▶ [Task objective] Summarize the issue report below in three sentences.

▶ [Given text]

Unneeded patterns/rules influence the result of the parsing
This might be an issue with retree rather than with the dateparser though.
The following test (which you cannot execute via the public API) fails:
@Test
public void parserWithLimitedPatterns(){
List<String> rules = Arrays.asList(
"(?<year>\\d{4})\\W{1}(?<month>\\d{1,2})\\W{1}(?<day>\\d{1,2})[^\\d]?",
"\\W*(?:at )?(?<hour>\\d{1,2}):(?<minute>\\d{1,2})(?::(?<second>\\d{1,2}))?(?:[.,](?<ns>\\d{1,9}))?(?<zero>z)?",
" ?(?<zoneOffset>[-+]\\d{1,2}:?(?:\\d{2})?)"
);
DateParser dateParser = new DateParser(rules, new HashSet<>(rules), Collections.emptyMap(), true, false);
String input = "2022-08-09 19:04:31.600000+00:00";
Date date = dateParser.parseDate(input);
assertEquals(parser.parseDate(input), date);
}
Note how those 3 rules should be sufficient to parse the date.

▶ [Listed entries]
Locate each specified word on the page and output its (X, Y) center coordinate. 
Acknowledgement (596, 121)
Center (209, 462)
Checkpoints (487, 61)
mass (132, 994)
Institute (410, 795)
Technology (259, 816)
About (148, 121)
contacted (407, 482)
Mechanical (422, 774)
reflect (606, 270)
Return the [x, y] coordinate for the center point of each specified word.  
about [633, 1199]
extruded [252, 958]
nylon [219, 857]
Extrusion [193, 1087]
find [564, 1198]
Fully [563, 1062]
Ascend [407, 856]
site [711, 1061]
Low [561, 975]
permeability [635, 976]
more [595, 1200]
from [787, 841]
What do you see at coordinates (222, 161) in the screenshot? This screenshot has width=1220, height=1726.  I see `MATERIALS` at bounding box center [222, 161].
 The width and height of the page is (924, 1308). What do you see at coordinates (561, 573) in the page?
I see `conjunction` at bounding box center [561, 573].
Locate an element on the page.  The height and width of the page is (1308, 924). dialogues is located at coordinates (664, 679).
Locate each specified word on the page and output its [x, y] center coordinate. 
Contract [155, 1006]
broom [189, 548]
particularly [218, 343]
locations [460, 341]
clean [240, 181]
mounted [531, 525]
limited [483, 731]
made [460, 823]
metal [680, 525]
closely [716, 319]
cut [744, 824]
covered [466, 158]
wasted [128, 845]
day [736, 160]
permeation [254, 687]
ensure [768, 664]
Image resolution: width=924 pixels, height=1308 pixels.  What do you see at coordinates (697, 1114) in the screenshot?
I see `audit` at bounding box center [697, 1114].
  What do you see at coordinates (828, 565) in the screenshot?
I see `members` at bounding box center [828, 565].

▶ [Task response] The report says that unneeded patterns or rules affect the result of date parsing, though the problem might lie in retree rather than in the dateparser. It gives a test, not runnable through the public API, that builds a DateParser from only three rules (one for year, month and day, one for the time of day, and one for a zone offset) and parses the input "2022-08-09 19:04:31.600000+00:00". That test fails, even though those three rules should be enough to parse the date.